General and administrative (G&A) expenses were $1.2 million for the three months ended June 30, 2021, up from $1.1 million for the three months ended June 30, 2020. G&A expenses increased to $2.4 million for the six months ended June 30, 2021, up $0.2 million from $2.2 million for the six months ended June 30, 2020. The increase for the six-month comparison was primarily due to increased professional services costs and increased personnel costs to support the Company’s expanding clinical programs.

Balance Sheet and Cash Flow

The Company had cash, cash equivalents and marketable securities of $21.3 million, current liabilities of $1.4 million and working capital of $20.2 million as of June 30, 2021, compared to $27.5 million in cash, cash equivalents and marketable securities, $2.0 million in current liabilities and $25.9 million in working capital as of December 31, 2020. The decreases in combined cash, cash equivalents and marketable securities and in working capital are due primarily to increased clinical study costs associated with preparing for the ReMEDy2 Phase 2/3 stroke study, costs related to the REDUX Phase 2 CKD study and increased costs related manufacturing development.

Net cash used in operating activities for the six months ended June 30, 2021 was $6.4 million compared to $3.8 million for the six months ended June 30, 2020. This increase relates primarily to the increase in the net loss, partially offset by non-cash share-based compensation and the effects of the changes in operating assets and liabilities.

Conference Call and Webcast Information

DiaMedica Management will host a conference call and webcast to discuss its business update and second quarter 2021 financial results on Thursday, August 12, 2021, at 7:00AM Central Time:

Interested parties may access the conference call by dialing in or listening to the simultaneous webcast.
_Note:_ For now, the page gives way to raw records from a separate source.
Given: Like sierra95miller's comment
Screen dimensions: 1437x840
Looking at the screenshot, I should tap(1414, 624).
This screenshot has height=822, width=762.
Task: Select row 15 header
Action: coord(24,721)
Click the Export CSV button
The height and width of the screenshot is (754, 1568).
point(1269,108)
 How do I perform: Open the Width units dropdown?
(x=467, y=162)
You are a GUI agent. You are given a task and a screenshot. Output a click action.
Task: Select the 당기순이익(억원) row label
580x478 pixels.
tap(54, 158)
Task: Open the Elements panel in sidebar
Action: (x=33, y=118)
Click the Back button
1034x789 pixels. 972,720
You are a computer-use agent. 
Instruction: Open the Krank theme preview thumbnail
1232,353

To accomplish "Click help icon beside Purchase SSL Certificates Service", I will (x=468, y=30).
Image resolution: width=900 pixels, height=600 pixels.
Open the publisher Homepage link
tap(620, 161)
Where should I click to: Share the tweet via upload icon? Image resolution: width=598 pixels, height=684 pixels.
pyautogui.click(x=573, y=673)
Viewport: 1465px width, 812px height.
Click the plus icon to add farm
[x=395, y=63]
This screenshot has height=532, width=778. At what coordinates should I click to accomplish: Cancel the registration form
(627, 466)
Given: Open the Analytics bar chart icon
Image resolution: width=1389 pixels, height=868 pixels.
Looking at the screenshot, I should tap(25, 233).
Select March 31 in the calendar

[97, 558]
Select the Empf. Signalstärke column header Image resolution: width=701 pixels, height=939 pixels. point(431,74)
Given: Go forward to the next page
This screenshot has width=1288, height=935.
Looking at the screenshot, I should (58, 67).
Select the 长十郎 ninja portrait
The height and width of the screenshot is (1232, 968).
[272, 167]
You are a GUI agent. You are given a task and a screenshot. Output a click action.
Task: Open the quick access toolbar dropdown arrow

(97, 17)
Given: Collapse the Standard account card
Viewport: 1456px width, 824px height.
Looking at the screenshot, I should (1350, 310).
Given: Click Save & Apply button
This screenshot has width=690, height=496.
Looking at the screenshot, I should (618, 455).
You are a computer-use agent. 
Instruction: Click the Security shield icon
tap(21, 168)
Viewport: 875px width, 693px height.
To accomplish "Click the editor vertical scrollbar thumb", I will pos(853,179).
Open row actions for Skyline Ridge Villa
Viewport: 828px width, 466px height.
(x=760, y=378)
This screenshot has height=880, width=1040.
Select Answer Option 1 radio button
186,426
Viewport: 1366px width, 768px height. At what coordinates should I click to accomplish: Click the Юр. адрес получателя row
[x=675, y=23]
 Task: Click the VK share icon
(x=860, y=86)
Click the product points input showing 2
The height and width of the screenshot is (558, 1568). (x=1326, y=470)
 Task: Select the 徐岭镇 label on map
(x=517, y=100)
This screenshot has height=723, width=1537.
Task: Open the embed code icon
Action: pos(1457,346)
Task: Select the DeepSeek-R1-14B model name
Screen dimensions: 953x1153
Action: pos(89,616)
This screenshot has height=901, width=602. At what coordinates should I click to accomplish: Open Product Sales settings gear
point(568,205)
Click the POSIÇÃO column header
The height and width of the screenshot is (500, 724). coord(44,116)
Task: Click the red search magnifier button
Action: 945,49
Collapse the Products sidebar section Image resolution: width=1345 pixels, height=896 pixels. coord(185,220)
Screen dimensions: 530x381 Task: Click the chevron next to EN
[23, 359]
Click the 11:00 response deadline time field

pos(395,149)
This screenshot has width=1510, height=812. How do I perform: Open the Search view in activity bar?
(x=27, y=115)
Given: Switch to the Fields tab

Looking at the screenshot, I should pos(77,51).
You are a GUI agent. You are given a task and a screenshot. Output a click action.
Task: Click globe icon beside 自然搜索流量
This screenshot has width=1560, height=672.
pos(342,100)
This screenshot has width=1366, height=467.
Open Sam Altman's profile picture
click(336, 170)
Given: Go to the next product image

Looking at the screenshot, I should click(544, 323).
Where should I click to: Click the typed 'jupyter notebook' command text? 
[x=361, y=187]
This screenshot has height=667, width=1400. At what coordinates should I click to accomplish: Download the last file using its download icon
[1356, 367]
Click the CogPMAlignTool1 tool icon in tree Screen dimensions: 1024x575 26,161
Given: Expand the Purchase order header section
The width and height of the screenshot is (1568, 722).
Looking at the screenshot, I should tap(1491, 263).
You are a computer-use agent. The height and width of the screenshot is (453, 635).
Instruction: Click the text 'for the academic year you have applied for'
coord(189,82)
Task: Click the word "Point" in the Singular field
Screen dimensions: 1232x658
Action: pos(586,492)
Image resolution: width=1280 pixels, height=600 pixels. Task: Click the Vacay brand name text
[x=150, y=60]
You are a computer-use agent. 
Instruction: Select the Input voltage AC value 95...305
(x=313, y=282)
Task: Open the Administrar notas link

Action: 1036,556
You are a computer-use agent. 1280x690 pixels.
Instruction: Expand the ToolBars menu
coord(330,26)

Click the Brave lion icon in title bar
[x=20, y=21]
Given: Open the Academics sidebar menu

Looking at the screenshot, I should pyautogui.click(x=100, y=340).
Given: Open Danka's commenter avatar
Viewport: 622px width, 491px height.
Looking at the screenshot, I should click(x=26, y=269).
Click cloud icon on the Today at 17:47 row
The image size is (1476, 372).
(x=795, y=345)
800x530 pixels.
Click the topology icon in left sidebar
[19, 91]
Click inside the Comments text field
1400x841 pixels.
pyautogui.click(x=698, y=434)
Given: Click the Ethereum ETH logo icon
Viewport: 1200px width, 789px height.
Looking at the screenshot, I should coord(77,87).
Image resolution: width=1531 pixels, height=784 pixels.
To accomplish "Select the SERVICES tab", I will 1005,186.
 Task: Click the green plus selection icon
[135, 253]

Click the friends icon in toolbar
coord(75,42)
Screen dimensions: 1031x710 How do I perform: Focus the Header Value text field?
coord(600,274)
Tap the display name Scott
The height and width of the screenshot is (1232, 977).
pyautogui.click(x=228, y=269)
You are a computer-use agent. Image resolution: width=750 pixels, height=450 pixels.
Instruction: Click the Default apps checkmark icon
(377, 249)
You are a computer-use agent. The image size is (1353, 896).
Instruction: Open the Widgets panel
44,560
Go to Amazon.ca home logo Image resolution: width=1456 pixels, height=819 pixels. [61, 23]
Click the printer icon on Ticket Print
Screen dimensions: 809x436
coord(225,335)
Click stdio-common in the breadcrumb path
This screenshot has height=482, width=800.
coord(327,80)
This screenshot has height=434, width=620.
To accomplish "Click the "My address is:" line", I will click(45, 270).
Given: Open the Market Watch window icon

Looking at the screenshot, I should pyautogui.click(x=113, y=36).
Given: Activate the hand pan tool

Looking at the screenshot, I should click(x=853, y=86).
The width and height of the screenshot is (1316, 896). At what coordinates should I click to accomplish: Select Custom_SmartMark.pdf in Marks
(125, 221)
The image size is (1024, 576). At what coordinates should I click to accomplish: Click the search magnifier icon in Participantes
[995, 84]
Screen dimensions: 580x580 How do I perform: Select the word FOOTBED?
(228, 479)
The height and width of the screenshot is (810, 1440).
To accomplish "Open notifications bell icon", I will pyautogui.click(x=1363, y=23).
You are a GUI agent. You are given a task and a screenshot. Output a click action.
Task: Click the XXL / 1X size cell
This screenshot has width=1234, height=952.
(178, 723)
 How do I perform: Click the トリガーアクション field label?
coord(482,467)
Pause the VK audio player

Listeners should log on to the website or dial in 15 minutes prior to the call. The webcast will remain available for play back on DiaMedica’s website, under investor relations – events and presentations, following the earnings call and for 12 months thereafter. A telephonic replay of the conference call will be available until August 19, 2021, by dialing (800) 585-8367 (US Toll Free), (416) 621-4642 (International), and entering the replay passcode: 4148874.

About DM199

DM199 is a recombinant (synthetic) form of human tissue kallikrein-1 (KLK1). KLK1 is a serine protease (protein) that plays an important role in the regulation of diverse physiological processes including blood flow, inflammation, fibrosis, oxidative stress and neurogenesis via a molecular mechanism that increases production of nitric oxide and prostaglandin. KLK1 deficiency may play a role in multiple vascular and fibrotic diseases such as chronic kidney disease, retinopathy, stroke, vascular dementia, and resistant hypertension where current treatment options are limited or ineffective. DiaMedica is the first company to have developed a recombinant form of the KLK1 protein. The KLK1 protein, produced from porcine pancreas and human urine, has been used to treat patients in Japan, China and South Korea for decades. DM199 is currently being studied in patients with acute ischemic stroke and patients with chronic kidney disease.